Arguably the most powerhouse of all films made this year, THE IRISHMAN features the film industry’s biggest names that include multiple Academy Award Winners in its cast and crew.  Director Martin Scorsese directs high profile stars seldom or never seen together in the same frame in a movie.  Robert De Niro stars alongside Al Pacino (both of whom shot to fame after Francis Ford Coppola’s THE GODFATHER II films) with Joe Pesci, Ray Romano, Bobby Cannavale, Anna Paquin and Harvey Keitel.  

But the full title of the film, as seen in the opening and closing credits is THE IRISHMAN, I HEARD YOU PAINT HOUSES, based on the book of that name by Charles Brandt.  The main protagonist of the film is the Irishman of the film title, Frank Sheeran played by De Niro who is obviously Irish by blood.  When the film opens he and pal, Russell Bufalino (Pesci) are having a road trip with their wives on way to attend a wedding.  As they stop their car for their wives to have s smoke, Frank realizes that it is the same spot he and Russ had first met. Through flashbacks it is revealed that the wedding is a disguise for them performing  a peace mission that ends up as a vicious killing.  How and why the situation had come to reach this stage is the film’s story.  And it is not a pretty story.

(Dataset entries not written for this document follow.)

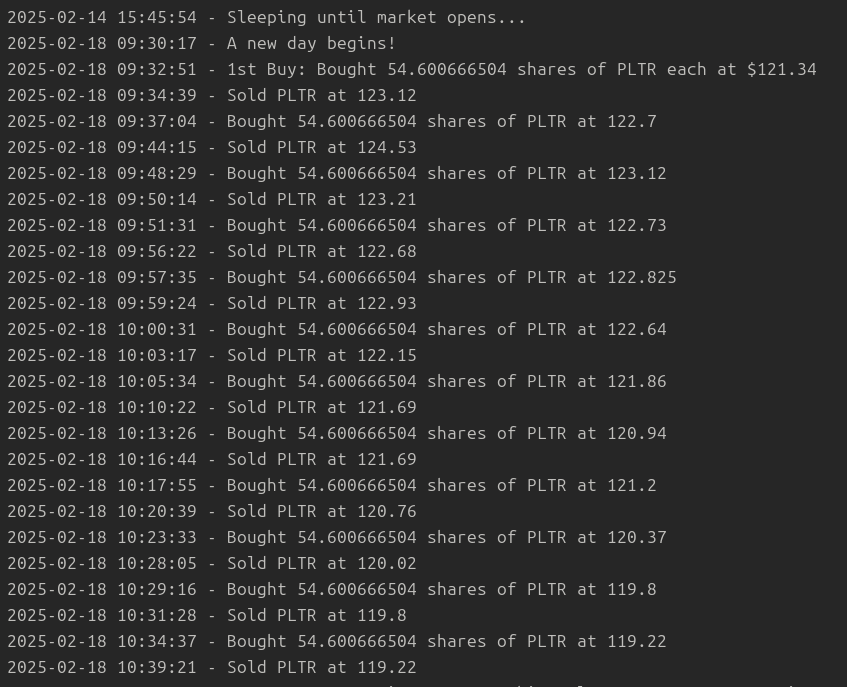Select the Bought PLTR at 120.94 entry

pos(336,434)
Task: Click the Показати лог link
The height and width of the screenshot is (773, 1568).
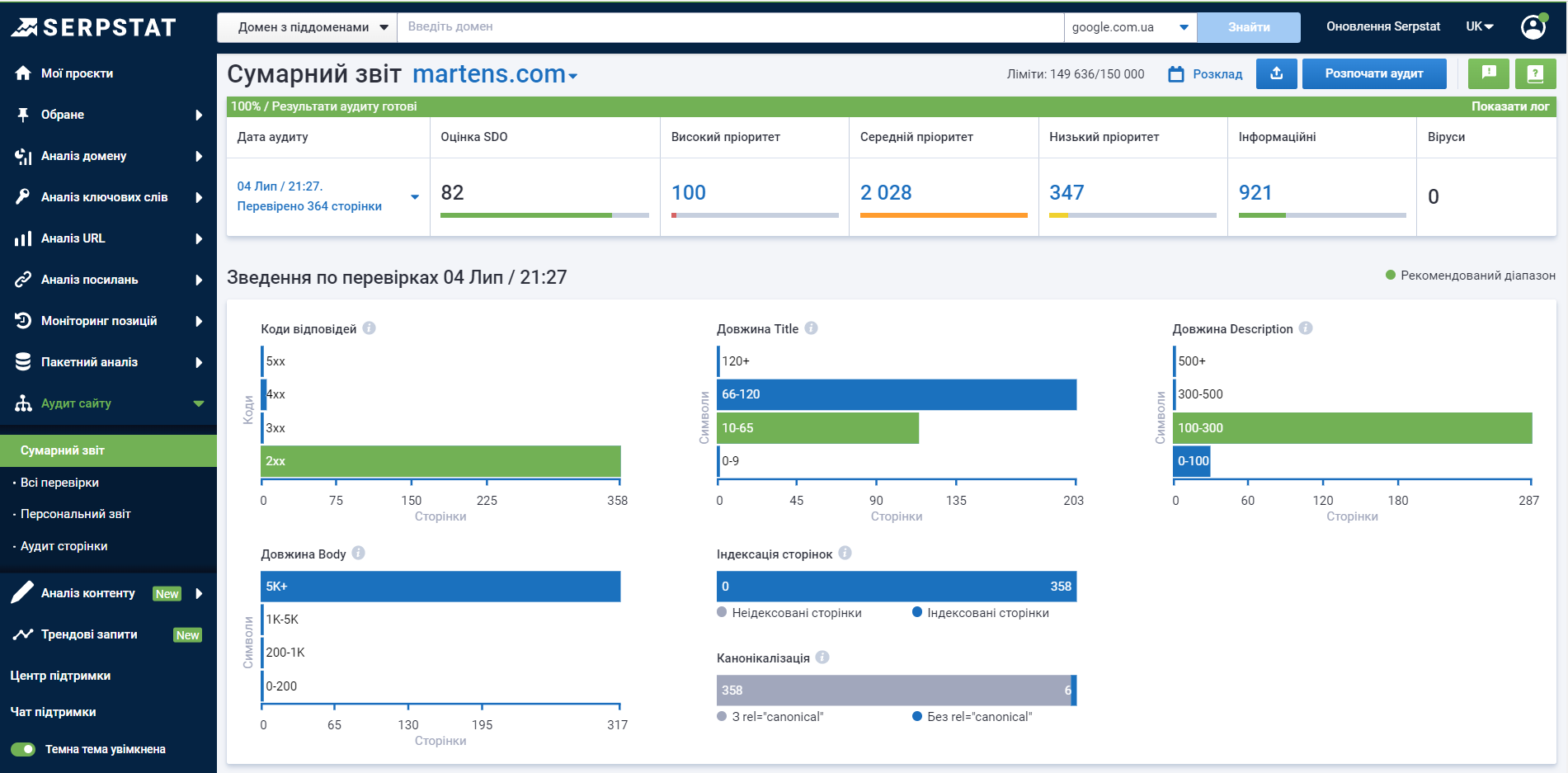Action: [x=1509, y=106]
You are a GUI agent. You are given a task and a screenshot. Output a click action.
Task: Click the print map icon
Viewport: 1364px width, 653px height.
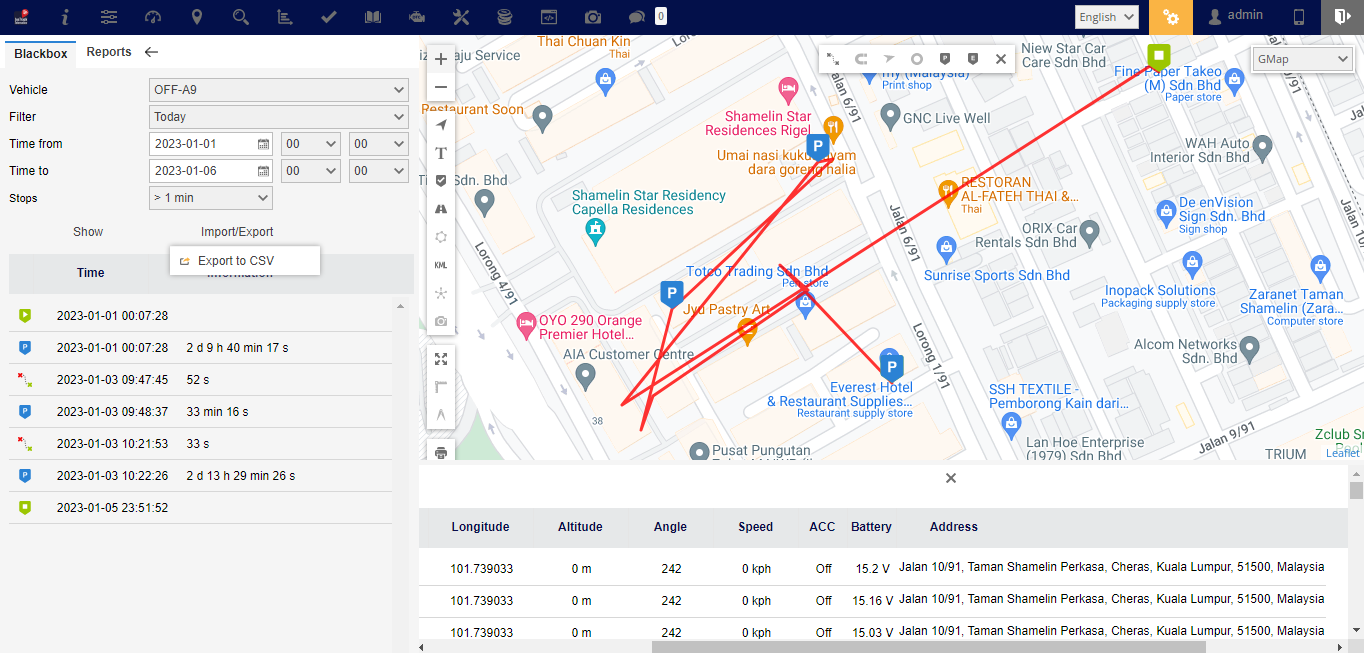click(441, 452)
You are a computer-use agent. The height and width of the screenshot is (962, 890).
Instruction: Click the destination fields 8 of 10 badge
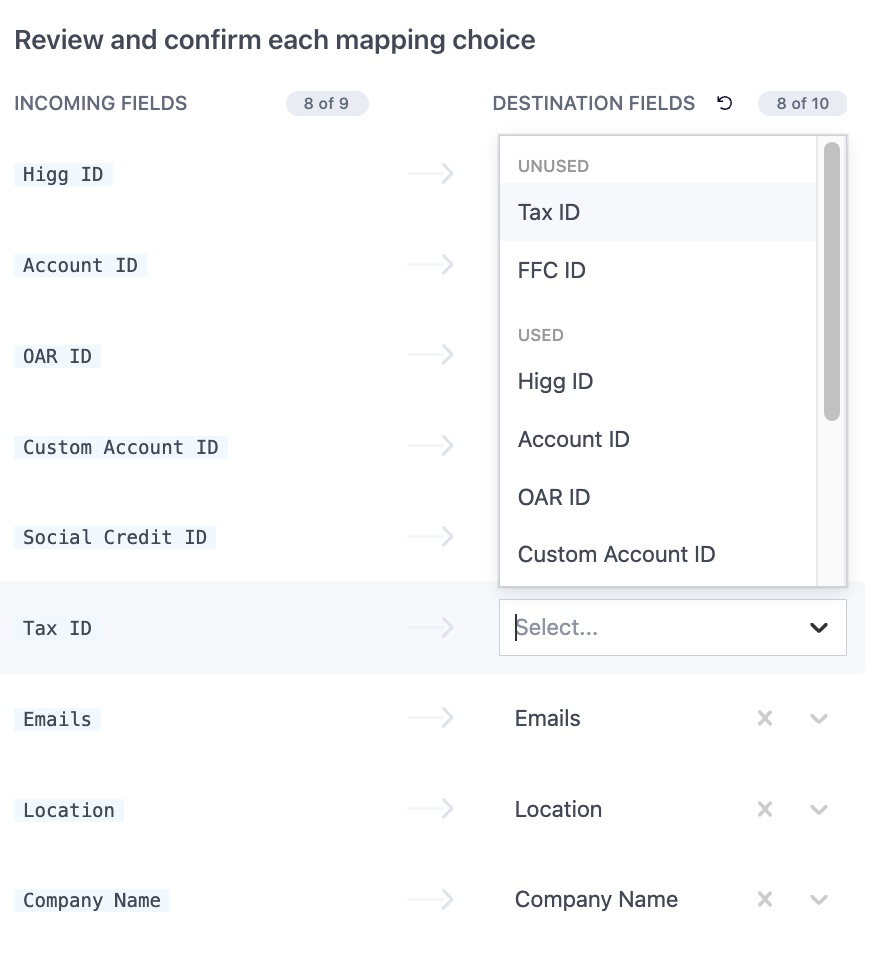802,103
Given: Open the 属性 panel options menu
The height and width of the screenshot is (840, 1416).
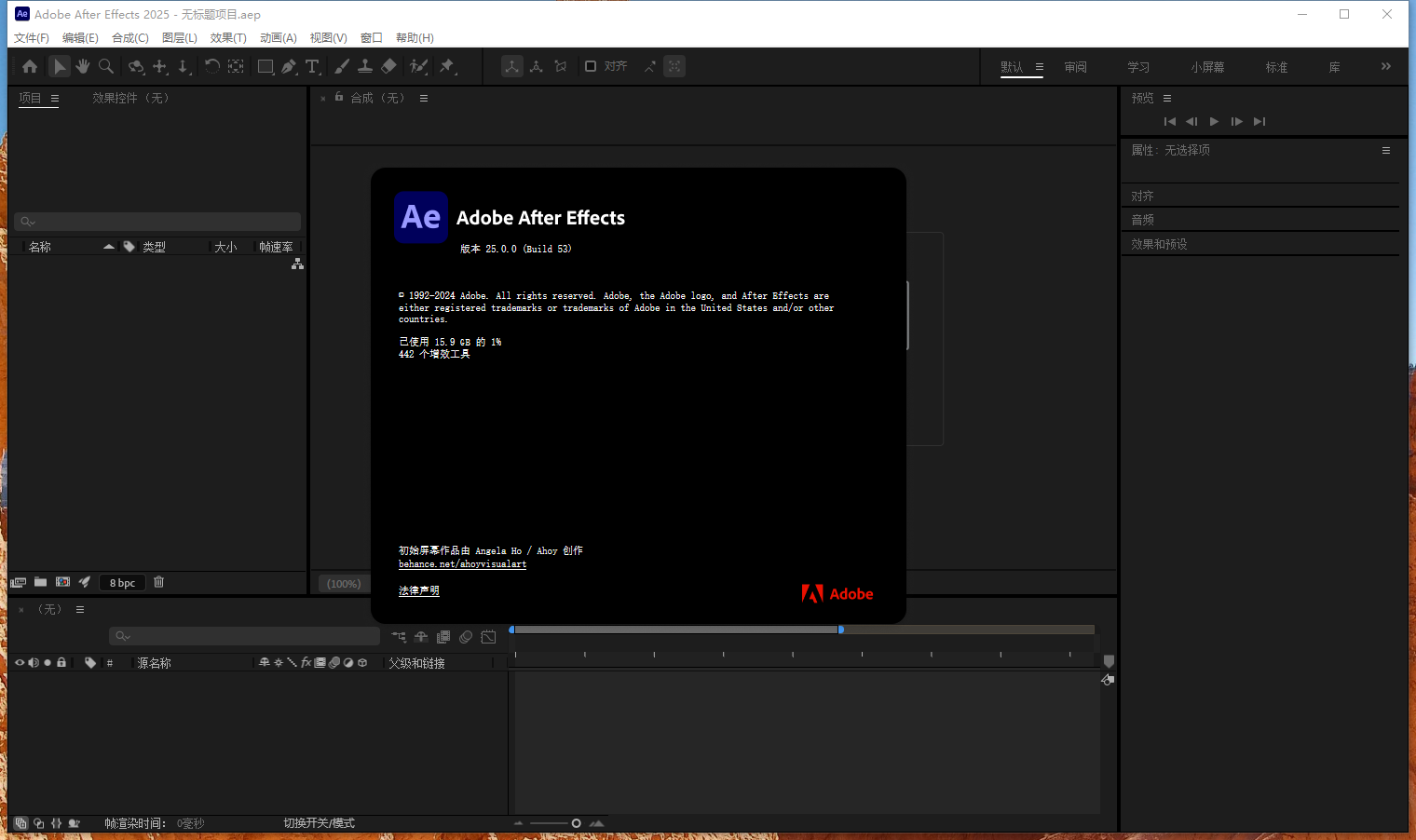Looking at the screenshot, I should coord(1385,150).
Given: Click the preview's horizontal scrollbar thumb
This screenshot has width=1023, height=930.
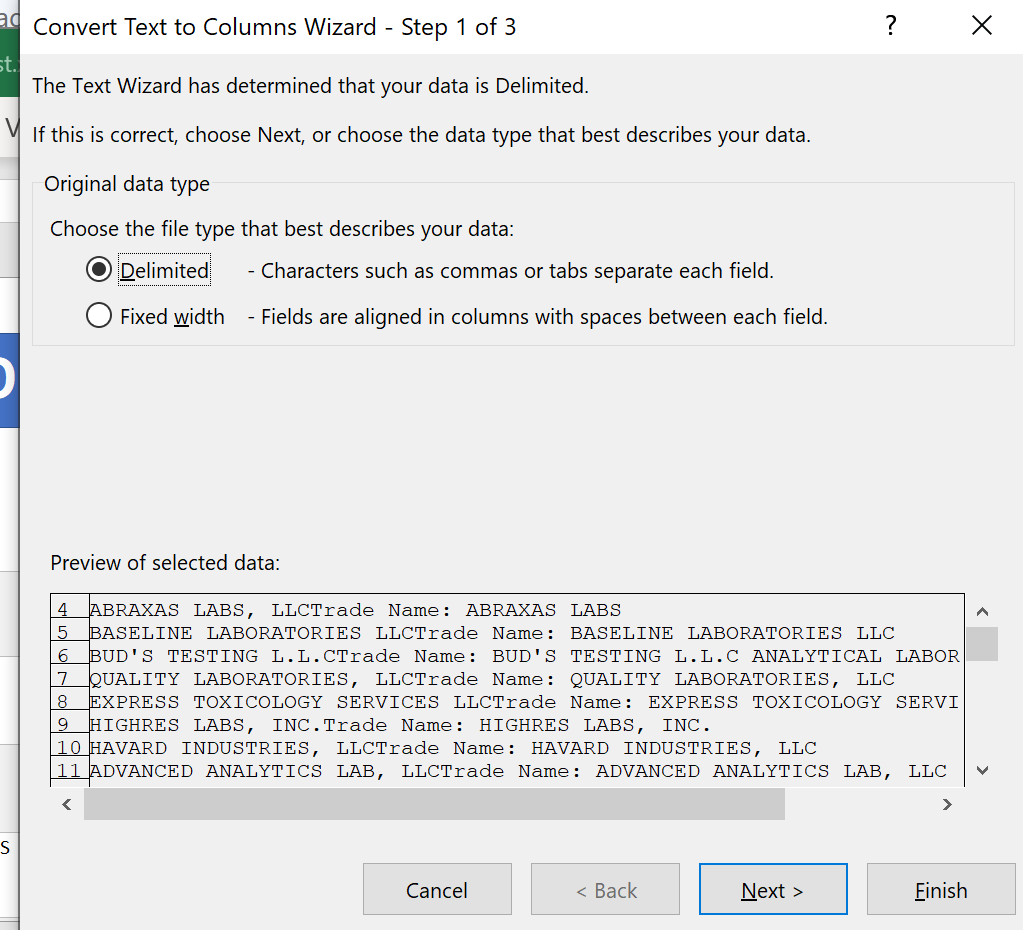Looking at the screenshot, I should tap(434, 804).
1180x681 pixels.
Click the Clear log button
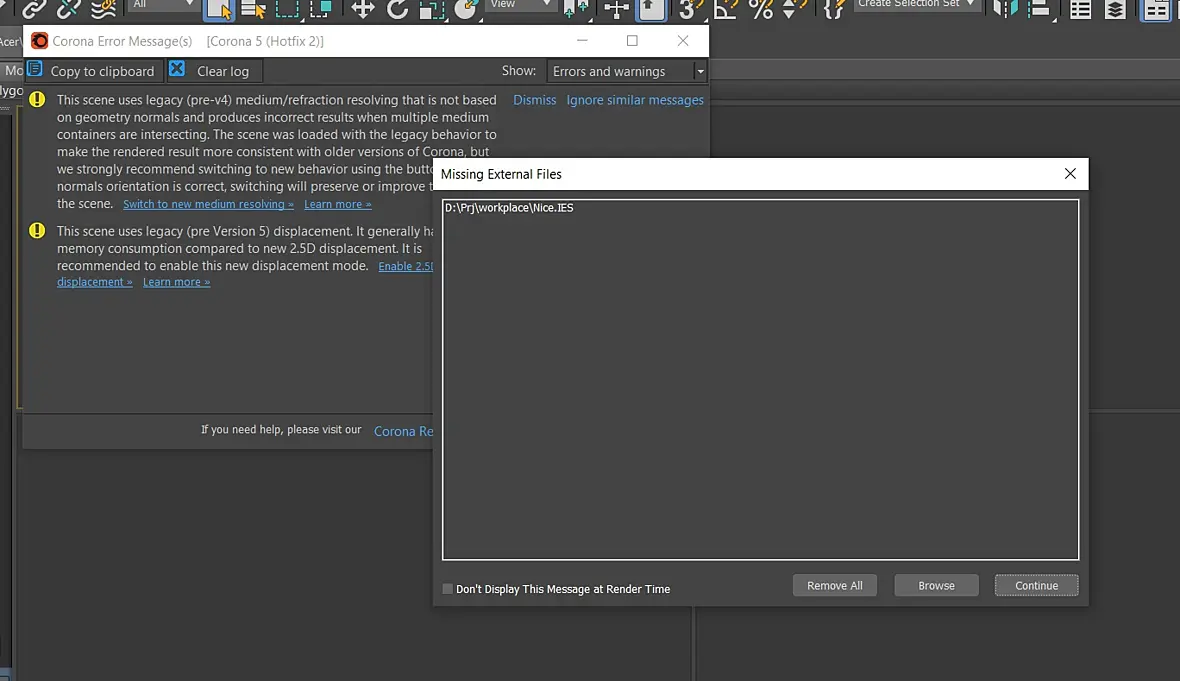[x=214, y=71]
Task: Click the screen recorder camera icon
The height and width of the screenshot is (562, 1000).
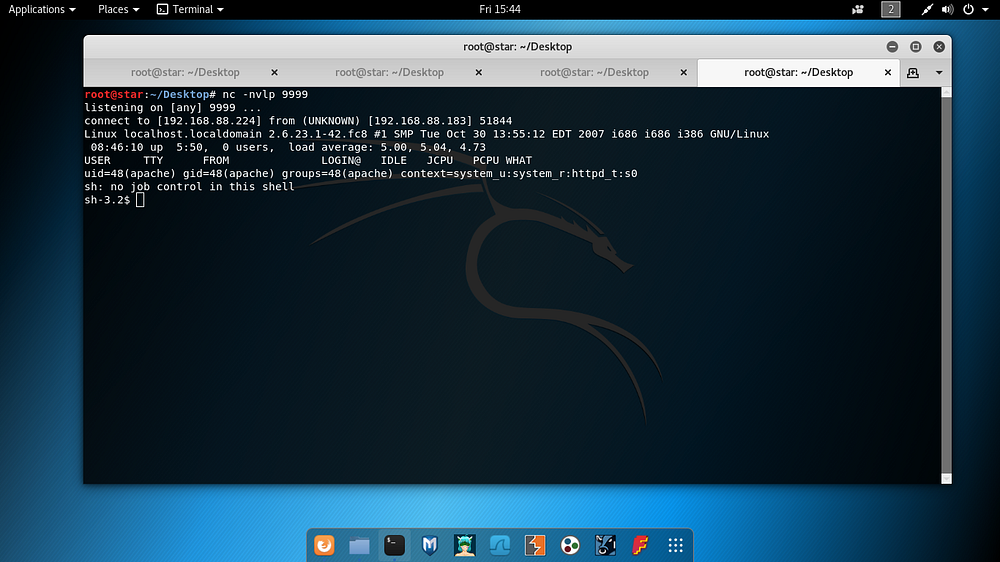Action: [858, 9]
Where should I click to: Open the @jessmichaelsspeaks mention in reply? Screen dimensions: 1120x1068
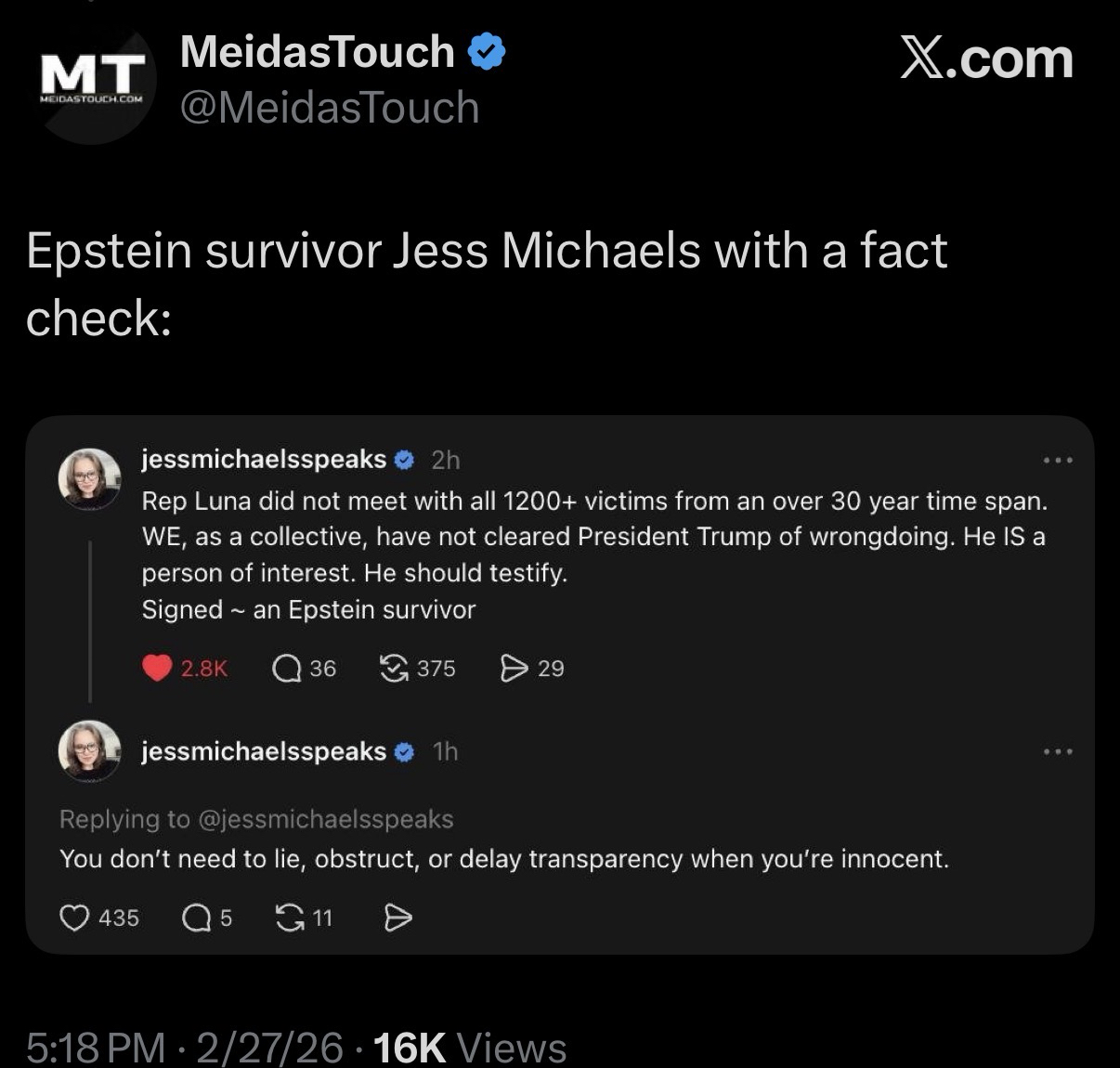(x=325, y=819)
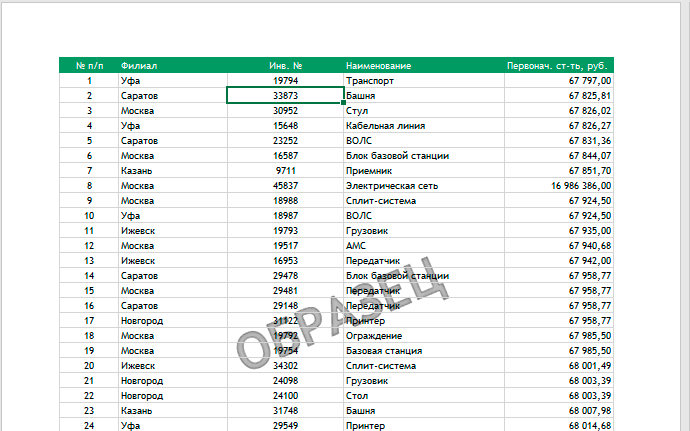Click the inventory number 9711 cell
The height and width of the screenshot is (431, 690).
tap(285, 171)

The Irishman is an epic saga of organized crime in postwar America told through the eyes of World War II veteran Frank Sheeran, a hitman who worked alongside some of the most notorious underworld figures of the 20th century.  Spanning decades, the film chronicles the disappearance of legendary union boss Jimmy Hoffa (Pacino) — which remains unsolved to this day — and journeys through the hidden corridors of organized crime: its inner workings, rivalries, and connections to mainstream politics.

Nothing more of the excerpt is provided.